I'm recoding multiple columns in a dataframe and have come across a strange result that I can't quite figure out. I'm probably not recoding in the most efficient manner possible, but it's mostly the error that I'm hoping someone can explain.

s1 = pd.DataFrame([np.nan, '1', '2', '3', '4', '5', columns='col1')
s2 = pd.DataFrame([np.nan, 1, 2, 3, 4, 5], columns='col1')
s1_dic = {np.nan: np.nan, '1': 1, '2':2, '3':3, '4':3, '5':3}
s2_dic = {np.nan: np.nan, 1: 1, 2:2, 3:3, 4:3, 5:3}
s1['col1'].apply(lambda x: s1_dic[x])
s2['col1'].apply(lambda x: s2_dic[x])

s1 works fine, but when I try to do the same thing with a list of integers and a np.nan, I get KeyError: nan which is confusing. Any help would be appreciated.

edit @hayd: http://stackoverflow.com/q/33286748/1240268

Comment From: max-sixty

This may be to do with NaN not being equal to itself. But it works with s1, and you can still use it as a python dictionary key (I'm not sure how that works actually?), so it must be that the path taken depends on the dtype.

In [164]: pd.np.nan==pd.np.nan
Out[164]: False

In [170]: s1_dic[pd.np.nan]
Out[170]: nan

In [171]: s2_dic[pd.np.nan]
Out[171]: nan

This is a separate point from the above, but there may be a much easier way of doing what you're trying to do. What's the wider goal?

FYI this is a corrected version of your code:

s1 = pd.DataFrame([np.nan, '1', '2', '3', '4', '5'], columns=['col1'])
s2 = pd.DataFrame([np.nan, 1, 2, 3, 4, 5], columns=['col1'])
s1_dic = {np.nan: np.nan, '1': 1, '2':2, '3':3, '4':3, '5':3}
s2_dic = {np.nan: np.nan, 1: 1, 2:2, 3:3, 4:3, 5:3}
s1['col1'].apply(lambda x: s1_dic[x])
s2['col1'].apply(lambda x: s2_dic[x])

And not sure what the principles that the maintainers use, but IMHO this sort of question may be better on SO.

Comment From: kawochen

I would caution against what you are doing, since even if that worked, something like this could happen.

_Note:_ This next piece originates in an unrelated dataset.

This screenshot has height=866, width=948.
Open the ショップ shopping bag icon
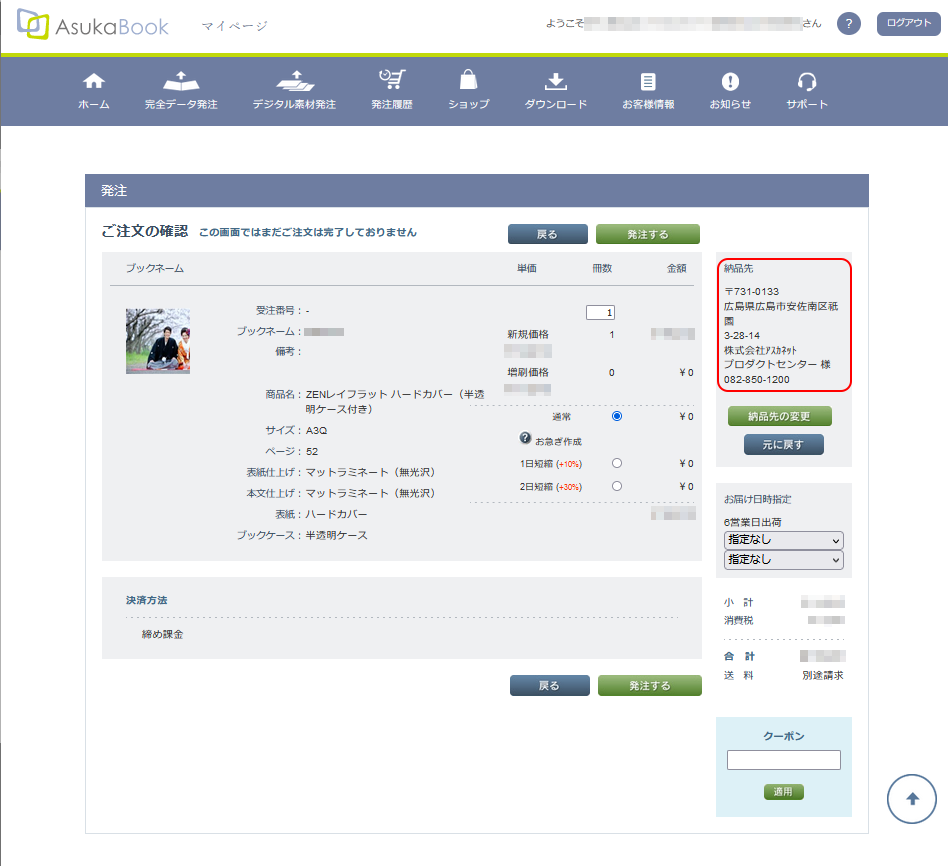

In [1]: {1:1, 2:2, 3:3}[1.0000000000000001]
Out[1]: 1

@maximilianr in a simple dict, it is in general OK that nan doesn't equal itself, because the is operator has precedence.

Comment From: max-sixty

@kawochen Ah great, thanks

Comment From: hayd

I suggested @brianhuey post here. I think this is a bug/edge case in map_infer actually, that seems to be where the error comes from. It works with object dtype:

In [11]: d1 = {1: 1, np.nan: np.nan}

In [12]: pd.lib.map_infer(np.array([np.nan, 1], dtype='object'), lambda x: d1[x], True)
Out[12]: array([ nan,   1.])

In [13]: pd.lib.map_infer(np.array([np.nan, 1]), lambda x: d1[x], True)---------------------------------------------------------------------------
KeyError                                  Traceback (most recent call last)
<ipython-input-13-d8d2e1f5f73a> in <module>()
----> 1 pd.lib.map_infer(np.array([np.nan, 1]), lambda x: d1[x], True)

pandas/src/inference.pyx in pandas.lib.map_infer (pandas/lib.c:58435)()

<ipython-input-154-d8d2e1f5f73a> in <lambda>(x)
----> 1 pd.lib.map_infer(np.array([np.nan, 1]), lambda x: d1[x], True)

KeyError: nan

Comment From: kawochen

@hayd then you have the answer right there already! np.float64(np.nan) is not a singleton, doesn't equal np.float64(np.nan), is not np.nan and doesn't equal np.nan; in an object array we have the np.nan that is of type float in it

Comment From: ron819

is this still an issue?

Comment From: rhshadrach

This is an issue with using np.nan as a key in a dictionary, which is unreliable at best because it does not equal to itself, and you often get a view of np.nan so an is check returns False as well. Closing.